Seeking to reach the "ends of the world and the Great Outer Sea", he invaded India in 326 BC, but was eventually forced to turn back at the demand of his troops. Alexander died in Babylon in 323 BC, without executing a series of planned campaigns that would have begun with an invasion of Arabia. In the years following his death, a series of civil wars tore his empire apart, resulting in several states ruled by the Diadochi, Alexander's surviving generals and heirs.
Alexander's legacy includes the cultural diffusion his conquests engendered. He founded some twenty cities that bore his name, most notably Alexandria in Egypt. Alexander's settlement of Greek colonists and the resulting spread of Greek culture in the east resulted in a new Hellenistic civilization, aspects of which were still evident in the traditions of the Byzantine Empire in the mid-15th century. Alexander became legendary as a classical hero in the mold of Achilles, and he features prominently in the history and myth of Greek and non-Greek cultures. He became the measure against which military leaders compared themselves, and military academies throughout the world still teach his tactics.[2]ii[›]

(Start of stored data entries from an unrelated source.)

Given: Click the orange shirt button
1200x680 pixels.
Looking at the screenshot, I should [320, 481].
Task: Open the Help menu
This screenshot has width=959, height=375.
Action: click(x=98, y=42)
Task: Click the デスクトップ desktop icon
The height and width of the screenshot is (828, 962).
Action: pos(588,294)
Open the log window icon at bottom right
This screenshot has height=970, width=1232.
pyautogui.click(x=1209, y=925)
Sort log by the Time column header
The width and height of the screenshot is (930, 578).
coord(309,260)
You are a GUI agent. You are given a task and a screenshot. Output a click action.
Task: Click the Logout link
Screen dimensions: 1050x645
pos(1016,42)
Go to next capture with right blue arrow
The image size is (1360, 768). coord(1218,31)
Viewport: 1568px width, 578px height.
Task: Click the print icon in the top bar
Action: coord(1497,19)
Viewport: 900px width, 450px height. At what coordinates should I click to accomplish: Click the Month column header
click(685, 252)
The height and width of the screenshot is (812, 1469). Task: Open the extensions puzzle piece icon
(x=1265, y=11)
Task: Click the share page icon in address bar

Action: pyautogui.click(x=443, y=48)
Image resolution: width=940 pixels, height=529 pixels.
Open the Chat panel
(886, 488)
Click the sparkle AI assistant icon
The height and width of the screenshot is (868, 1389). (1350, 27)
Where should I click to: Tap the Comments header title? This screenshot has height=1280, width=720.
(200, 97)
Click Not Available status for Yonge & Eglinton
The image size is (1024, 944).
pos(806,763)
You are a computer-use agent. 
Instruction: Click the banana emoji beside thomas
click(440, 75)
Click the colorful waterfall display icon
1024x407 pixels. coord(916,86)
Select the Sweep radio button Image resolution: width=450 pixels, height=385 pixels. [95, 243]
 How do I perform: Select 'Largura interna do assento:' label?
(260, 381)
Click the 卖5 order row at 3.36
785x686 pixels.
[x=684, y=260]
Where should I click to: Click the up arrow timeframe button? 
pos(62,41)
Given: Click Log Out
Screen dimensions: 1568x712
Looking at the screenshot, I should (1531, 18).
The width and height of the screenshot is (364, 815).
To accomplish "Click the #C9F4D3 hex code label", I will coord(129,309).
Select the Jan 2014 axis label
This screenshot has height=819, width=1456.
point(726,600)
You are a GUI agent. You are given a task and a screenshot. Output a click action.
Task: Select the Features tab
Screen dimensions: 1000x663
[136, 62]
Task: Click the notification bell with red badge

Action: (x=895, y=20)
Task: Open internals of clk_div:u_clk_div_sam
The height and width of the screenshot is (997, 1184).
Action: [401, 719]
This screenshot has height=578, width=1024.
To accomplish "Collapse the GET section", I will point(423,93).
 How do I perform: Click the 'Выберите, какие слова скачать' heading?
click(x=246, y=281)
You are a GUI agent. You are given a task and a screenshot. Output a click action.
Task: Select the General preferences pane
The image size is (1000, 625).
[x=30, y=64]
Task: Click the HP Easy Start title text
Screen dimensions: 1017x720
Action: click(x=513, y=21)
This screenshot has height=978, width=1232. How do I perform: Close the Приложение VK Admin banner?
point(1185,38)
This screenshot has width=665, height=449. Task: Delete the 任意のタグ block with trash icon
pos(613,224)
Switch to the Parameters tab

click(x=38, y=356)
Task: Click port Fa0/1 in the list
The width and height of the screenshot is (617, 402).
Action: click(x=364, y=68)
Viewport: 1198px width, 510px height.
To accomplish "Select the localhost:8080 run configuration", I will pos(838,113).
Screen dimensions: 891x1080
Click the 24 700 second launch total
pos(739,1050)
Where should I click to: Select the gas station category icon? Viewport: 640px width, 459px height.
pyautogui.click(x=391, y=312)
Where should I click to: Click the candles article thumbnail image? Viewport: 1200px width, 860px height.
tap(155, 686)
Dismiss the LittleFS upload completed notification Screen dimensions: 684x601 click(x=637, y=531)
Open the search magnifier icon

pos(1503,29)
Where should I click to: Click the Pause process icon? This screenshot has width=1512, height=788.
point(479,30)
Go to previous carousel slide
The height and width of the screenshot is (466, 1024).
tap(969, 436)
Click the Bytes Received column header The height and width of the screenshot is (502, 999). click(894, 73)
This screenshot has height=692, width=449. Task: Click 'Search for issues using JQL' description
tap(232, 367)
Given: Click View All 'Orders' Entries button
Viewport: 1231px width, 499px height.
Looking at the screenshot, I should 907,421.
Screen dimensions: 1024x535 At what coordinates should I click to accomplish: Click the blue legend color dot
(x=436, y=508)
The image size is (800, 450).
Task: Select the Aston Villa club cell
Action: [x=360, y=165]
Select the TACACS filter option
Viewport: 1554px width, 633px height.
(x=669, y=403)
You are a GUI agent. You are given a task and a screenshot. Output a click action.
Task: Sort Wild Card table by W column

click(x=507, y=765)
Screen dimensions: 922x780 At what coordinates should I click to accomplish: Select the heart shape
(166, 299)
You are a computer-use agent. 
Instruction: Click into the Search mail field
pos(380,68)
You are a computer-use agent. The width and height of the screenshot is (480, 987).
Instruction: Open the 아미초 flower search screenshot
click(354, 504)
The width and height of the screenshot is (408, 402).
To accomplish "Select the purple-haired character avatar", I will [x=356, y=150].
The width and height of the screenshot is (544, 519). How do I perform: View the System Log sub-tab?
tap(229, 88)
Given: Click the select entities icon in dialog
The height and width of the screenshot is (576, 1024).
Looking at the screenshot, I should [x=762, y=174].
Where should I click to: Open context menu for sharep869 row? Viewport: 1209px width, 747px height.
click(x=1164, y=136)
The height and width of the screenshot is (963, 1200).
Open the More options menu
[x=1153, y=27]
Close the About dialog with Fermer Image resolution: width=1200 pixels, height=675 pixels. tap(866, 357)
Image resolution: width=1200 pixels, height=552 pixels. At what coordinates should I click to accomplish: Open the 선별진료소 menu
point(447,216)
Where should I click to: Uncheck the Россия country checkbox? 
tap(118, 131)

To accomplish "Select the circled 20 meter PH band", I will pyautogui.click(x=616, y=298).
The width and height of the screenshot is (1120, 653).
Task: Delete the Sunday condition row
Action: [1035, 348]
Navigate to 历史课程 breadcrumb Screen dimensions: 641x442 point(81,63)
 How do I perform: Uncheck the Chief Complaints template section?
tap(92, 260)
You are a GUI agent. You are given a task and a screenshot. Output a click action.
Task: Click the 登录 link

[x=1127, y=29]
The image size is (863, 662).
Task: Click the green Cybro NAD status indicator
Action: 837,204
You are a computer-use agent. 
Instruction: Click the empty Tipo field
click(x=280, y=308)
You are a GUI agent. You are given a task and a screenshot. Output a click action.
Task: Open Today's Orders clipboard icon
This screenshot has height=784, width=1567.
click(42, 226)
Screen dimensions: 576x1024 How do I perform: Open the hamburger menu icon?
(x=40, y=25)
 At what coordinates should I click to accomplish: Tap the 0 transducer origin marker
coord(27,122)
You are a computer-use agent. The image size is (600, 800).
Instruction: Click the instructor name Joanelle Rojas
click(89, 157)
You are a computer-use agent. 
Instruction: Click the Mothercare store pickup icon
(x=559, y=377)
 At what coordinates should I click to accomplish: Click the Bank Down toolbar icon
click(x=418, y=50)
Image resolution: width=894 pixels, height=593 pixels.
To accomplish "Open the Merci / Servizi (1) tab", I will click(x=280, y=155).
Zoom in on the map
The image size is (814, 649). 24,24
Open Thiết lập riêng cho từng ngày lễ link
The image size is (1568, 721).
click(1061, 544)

Accession The Kingdom of Macedon in 336 BC.
In 336 BC, while at Aegae attending the wedding of his daughter Cleopatra to Olympias's brother, Alexander I of Epirus, Philip was assassinated by the captain of his bodyguards, Pausanias.vi[›] As Pausanias tried to escape, he tripped over a vine and was killed by his pursuers, including two of Alexander's companions, Perdiccas and Leonnatus. Alexander was proclaimed king by the nobles and army at the age of 20.[45][46][47] Consolidation of power
Alexander began his reign by eliminating potential rivals to the throne. He had his cousin, the former Amyntas IV, executed.[48] He also had two Macedonian princes from the region of Lyncestis killed, but spared a third, Alexander Lyncestes. Olympias had Cleopatra Eurydice and Europa, her daughter by Philip, burned alive. When Alexander learned about this, he was furious. Alexander also ordered the murder of Attalus,[48] who was in command of the advance guard of the army in Asia Minor and Cleopatra's uncle.[49]
Attalus was at that time corresponding with Demosthenes, regarding the possibility of defecting to Athens. Attalus also had severely insulted Alexander, and following Cleopatra's murder, Alexander may have considered him too dangerous to leave alive.[50] Alexander spared Arrhidaeus, who was by all accounts mentally disabled, possibly as a result of poisoning by Olympias.[45][51][52]
News of Philip's death roused many states into revolt, including Thebes, Athens, Thessaly, and the Thracian tribes north of Macedon. When news of the revolts reached Alexander, he responded quickly. Though advised to use diplomacy, Alexander mustered the Macedonian cavalry of 3,000 and rode south towards Thessaly. He found the Thessalian army occupying the pass between Mount Olympus and Mount Ossa, and ordered his men to ride over Mount Ossa. When the Thessalians awoke the next day, they found Alexander in their rear and promptly surrendered, adding their cavalry to Alexander's force. He then continued south towards the Peloponnese.[53][54][55][56]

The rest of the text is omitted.